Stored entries
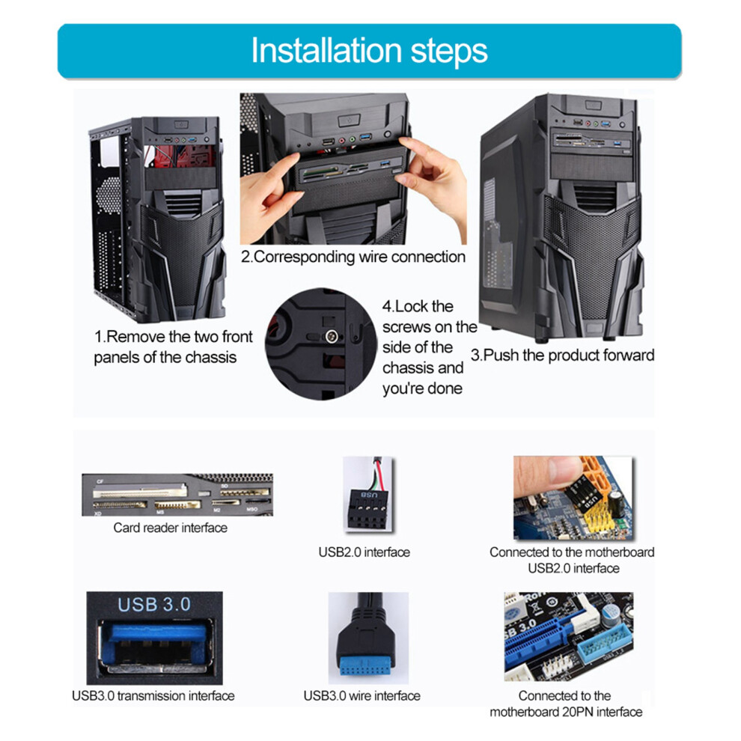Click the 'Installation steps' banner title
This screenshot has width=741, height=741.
click(369, 51)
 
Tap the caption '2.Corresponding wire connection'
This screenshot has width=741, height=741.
click(353, 257)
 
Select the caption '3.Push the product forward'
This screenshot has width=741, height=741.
click(562, 355)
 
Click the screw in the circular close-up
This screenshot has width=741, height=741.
click(332, 337)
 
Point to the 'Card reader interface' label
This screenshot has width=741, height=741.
click(170, 528)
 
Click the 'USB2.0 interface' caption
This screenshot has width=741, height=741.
click(364, 552)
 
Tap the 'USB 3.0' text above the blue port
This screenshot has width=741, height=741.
click(154, 605)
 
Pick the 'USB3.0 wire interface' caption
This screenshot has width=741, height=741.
click(362, 695)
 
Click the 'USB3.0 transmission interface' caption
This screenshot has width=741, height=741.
click(153, 695)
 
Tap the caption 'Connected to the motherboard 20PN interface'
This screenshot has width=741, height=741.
click(566, 704)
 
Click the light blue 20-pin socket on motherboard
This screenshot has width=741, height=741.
click(605, 641)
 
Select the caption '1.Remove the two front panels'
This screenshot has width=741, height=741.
click(173, 347)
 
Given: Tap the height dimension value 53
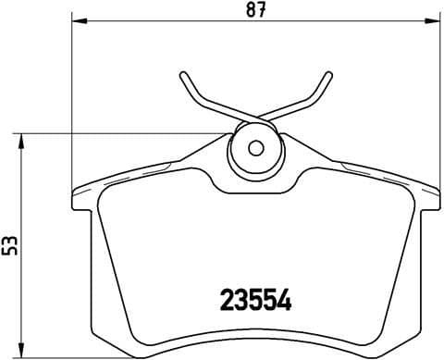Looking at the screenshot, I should pos(9,245).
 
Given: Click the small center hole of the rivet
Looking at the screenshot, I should pos(257,147).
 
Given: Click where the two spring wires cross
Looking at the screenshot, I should pos(256,118).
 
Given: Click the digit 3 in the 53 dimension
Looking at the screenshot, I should pos(9,239).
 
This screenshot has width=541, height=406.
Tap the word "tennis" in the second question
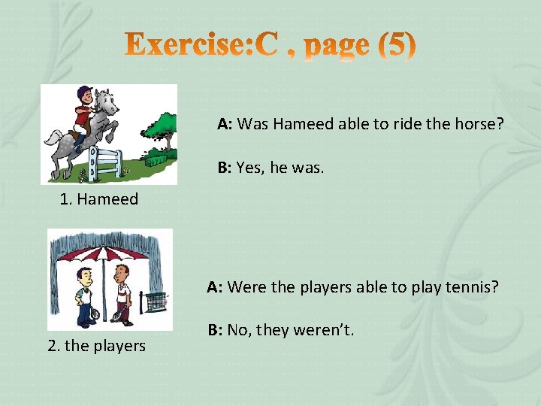pos(472,286)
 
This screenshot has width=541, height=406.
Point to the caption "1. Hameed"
pos(99,199)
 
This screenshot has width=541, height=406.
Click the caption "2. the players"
pos(96,346)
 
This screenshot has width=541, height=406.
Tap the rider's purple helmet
pos(83,94)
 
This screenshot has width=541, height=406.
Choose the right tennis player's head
pos(123,271)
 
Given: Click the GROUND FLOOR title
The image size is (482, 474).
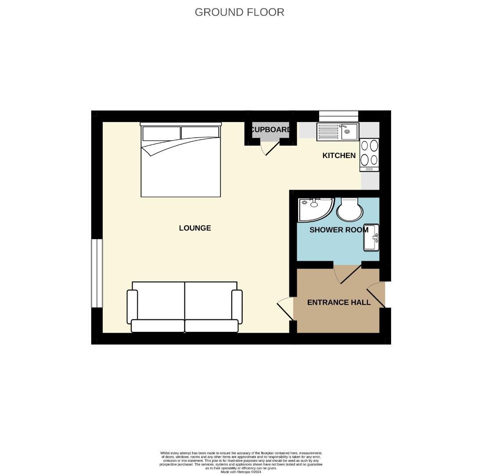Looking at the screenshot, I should (x=239, y=12).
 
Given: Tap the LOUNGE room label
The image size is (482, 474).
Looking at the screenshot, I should (x=195, y=228).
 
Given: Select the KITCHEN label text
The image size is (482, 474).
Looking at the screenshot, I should (x=339, y=155).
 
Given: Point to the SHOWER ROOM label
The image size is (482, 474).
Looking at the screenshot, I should (x=338, y=230).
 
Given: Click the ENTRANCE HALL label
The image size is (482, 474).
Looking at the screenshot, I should (x=338, y=302).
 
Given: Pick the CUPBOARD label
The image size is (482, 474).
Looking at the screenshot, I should (x=270, y=130).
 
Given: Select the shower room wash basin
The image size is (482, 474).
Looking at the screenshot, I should (x=370, y=237).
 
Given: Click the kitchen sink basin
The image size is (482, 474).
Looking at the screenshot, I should (x=349, y=132).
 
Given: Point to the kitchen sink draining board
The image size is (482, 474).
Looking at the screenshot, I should (x=328, y=132).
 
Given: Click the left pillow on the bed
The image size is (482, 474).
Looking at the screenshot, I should (x=161, y=133).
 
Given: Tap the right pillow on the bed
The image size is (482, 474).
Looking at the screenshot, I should (x=200, y=133).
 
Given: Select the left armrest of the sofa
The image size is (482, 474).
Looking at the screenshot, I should (x=132, y=306).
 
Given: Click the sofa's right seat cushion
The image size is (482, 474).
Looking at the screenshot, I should (x=212, y=326).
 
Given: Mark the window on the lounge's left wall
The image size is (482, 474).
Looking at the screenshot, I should (x=97, y=273).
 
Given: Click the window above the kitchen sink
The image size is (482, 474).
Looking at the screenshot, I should (x=338, y=116).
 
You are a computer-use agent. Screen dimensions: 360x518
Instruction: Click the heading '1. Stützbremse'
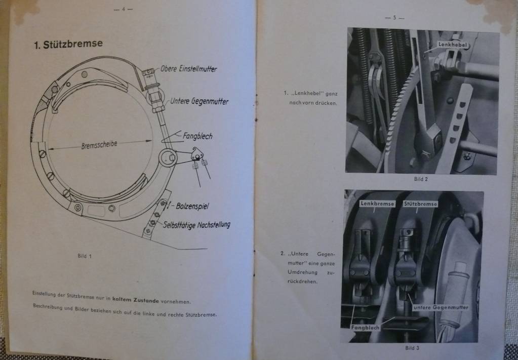(68, 44)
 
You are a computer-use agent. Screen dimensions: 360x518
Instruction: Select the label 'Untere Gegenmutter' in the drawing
(199, 101)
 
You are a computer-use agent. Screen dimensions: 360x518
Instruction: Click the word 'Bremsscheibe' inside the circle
(99, 144)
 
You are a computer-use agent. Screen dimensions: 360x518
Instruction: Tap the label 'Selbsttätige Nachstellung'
(196, 224)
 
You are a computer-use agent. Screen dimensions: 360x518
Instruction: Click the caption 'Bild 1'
(85, 256)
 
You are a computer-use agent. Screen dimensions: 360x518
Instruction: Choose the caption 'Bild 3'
(412, 347)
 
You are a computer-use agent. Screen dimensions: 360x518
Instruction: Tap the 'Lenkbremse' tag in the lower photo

» WHAT IS REQUIRED:
Please convert every line of the records above into a Markdown table with the columns "Row" and "Line," numbering the rows and skipping blank lines. Omit the pictures from your answer.

» RIGHT ANSWER:
| Row | Line |
|---|---|
| 1 | Click the 'Installation steps' banner title |
| 2 | This screenshot has width=741, height=741. |
| 3 | click(369, 51) |
| 4 | Tap the caption '2.Corresponding wire connection' |
| 5 | This screenshot has width=741, height=741. |
| 6 | click(353, 257) |
| 7 | Select the caption '3.Push the product forward' |
| 8 | This screenshot has width=741, height=741. |
| 9 | click(562, 355) |
| 10 | Click the screw in the circular close-up |
| 11 | This screenshot has width=741, height=741. |
| 12 | click(332, 337) |
| 13 | Point to the 'Card reader interface' label |
| 14 | This screenshot has width=741, height=741. |
| 15 | click(170, 528) |
| 16 | Click the 'USB2.0 interface' caption |
| 17 | This screenshot has width=741, height=741. |
| 18 | click(364, 552) |
| 19 | Tap the 'USB 3.0' text above the blue port |
| 20 | This screenshot has width=741, height=741. |
| 21 | click(154, 605) |
| 22 | Pick the 'USB3.0 wire interface' caption |
| 23 | This screenshot has width=741, height=741. |
| 24 | click(362, 695) |
| 25 | Click the 'USB3.0 transmission interface' caption |
| 26 | This screenshot has width=741, height=741. |
| 27 | click(153, 695) |
| 28 | Tap the caption 'Connected to the motherboard 20PN interface' |
| 29 | This screenshot has width=741, height=741. |
| 30 | click(566, 704) |
| 31 | Click the light blue 20-pin socket on motherboard |
| 32 | This screenshot has width=741, height=741. |
| 33 | click(605, 641) |
| 34 | Select the caption '1.Remove the two front panels' |
| 35 | This screenshot has width=741, height=741. |
| 36 | click(173, 347) |
| 37 | Given: Tap the height dimension value 53 |
| 38 | Looking at the screenshot, I should pos(9,245). |
| 39 | Given: Click the small center hole of the rivet |
| 40 | Looking at the screenshot, I should pos(257,147). |
| 41 | Given: Click where the two spring wires cross |
| 42 | Looking at the screenshot, I should pos(256,118). |
| 43 | Given: Click the digit 3 in the 53 dimension |
| 44 | Looking at the screenshot, I should pos(9,239). |
| 45 | This screenshot has width=541, height=406. |
| 46 | Tap the word "tennis" in the second question |
| 47 | pos(472,286) |
| 48 | This screenshot has width=541, height=406. |
| 49 | Point to the caption "1. Hameed" |
| 50 | pos(99,199) |
| 51 | This screenshot has width=541, height=406. |
| 52 | Click the caption "2. the players" |
| 53 | pos(96,346) |
| 54 | This screenshot has width=541, height=406. |
| 55 | Tap the rider's purple helmet |
| 56 | pos(83,94) |
| 57 | This screenshot has width=541, height=406. |
| 58 | Choose the right tennis player's head |
| 59 | pos(123,271) |
| 60 | Given: Click the GROUND FLOOR title |
| 61 | The image size is (482, 474). |
| 62 | Looking at the screenshot, I should (x=239, y=12). |
| 63 | Given: Tap the LOUNGE room label |
| 64 | The image size is (482, 474). |
| 65 | Looking at the screenshot, I should (x=195, y=228). |
| 66 | Given: Select the KITCHEN label text |
| 67 | The image size is (482, 474). |
| 68 | Looking at the screenshot, I should (x=339, y=155). |
| 69 | Given: Point to the SHOWER ROOM label |
| 70 | The image size is (482, 474). |
| 71 | Looking at the screenshot, I should (x=338, y=230). |
| 72 | Given: Click the ENTRANCE HALL label |
| 73 | The image size is (482, 474). |
| 74 | Looking at the screenshot, I should (x=338, y=302). |
| 75 | Given: Pick the CUPBOARD label |
| 76 | The image size is (482, 474). |
| 77 | Looking at the screenshot, I should (x=270, y=130). |
| 78 | Given: Select the shower room wash basin |
| 79 | The image size is (482, 474). |
| 80 | Looking at the screenshot, I should (x=370, y=237). |
| 81 | Given: Click the kitchen sink basin |
| 82 | The image size is (482, 474). |
| 83 | Looking at the screenshot, I should (x=349, y=132). |
| 84 | Given: Point to the kitchen sink draining board |
| 85 | The image size is (482, 474). |
| 86 | Looking at the screenshot, I should (x=328, y=132). |
| 87 | Given: Click the left pillow on the bed |
| 88 | The image size is (482, 474). |
| 89 | Looking at the screenshot, I should (x=161, y=133). |
| 90 | Given: Tap the right pillow on the bed |
| 91 | The image size is (482, 474). |
| 92 | Looking at the screenshot, I should (x=200, y=133). |
| 93 | Given: Select the left armrest of the sofa |
| 94 | The image size is (482, 474). |
| 95 | Looking at the screenshot, I should (x=132, y=306). |
| 96 | Given: Click the sofa's right seat cushion |
| 97 | The image size is (482, 474). |
| 98 | Looking at the screenshot, I should (x=212, y=326). |
| 99 | Given: Mark the window on the lounge's left wall |
| 100 | The image size is (482, 474). |
| 101 | Looking at the screenshot, I should (x=97, y=273). |
| 102 | Given: Click the window above the kitchen sink |
| 103 | The image size is (482, 474). |
| 104 | Looking at the screenshot, I should (x=338, y=116). |
| 105 | You are a computer-use agent. Screen dimensions: 360x518 |
| 106 | Instruction: Click the heading '1. Stützbremse' |
| 107 | (68, 44) |
| 108 | You are a computer-use agent. Screen dimensions: 360x518 |
| 109 | Instruction: Select the label 'Untere Gegenmutter' in the drawing |
| 110 | (199, 101) |
| 111 | You are a computer-use agent. Screen dimensions: 360x518 |
| 112 | Instruction: Click the word 'Bremsscheibe' inside the circle |
| 113 | (99, 144) |
| 114 | You are a computer-use agent. Screen dimensions: 360x518 |
| 115 | Instruction: Tap the label 'Selbsttätige Nachstellung' |
| 116 | (196, 224) |
| 117 | You are a computer-use agent. Screen dimensions: 360x518 |
| 118 | Instruction: Click the caption 'Bild 1' |
| 119 | (85, 256) |
| 120 | You are a computer-use agent. Screen dimensions: 360x518 |
| 121 | Instruction: Choose the caption 'Bild 3' |
| 122 | (412, 347) |
| 123 | You are a computer-use agent. Screen dimensions: 360x518 |
| 124 | Instruction: Tap the 'Lenkbremse' tag in the lower photo |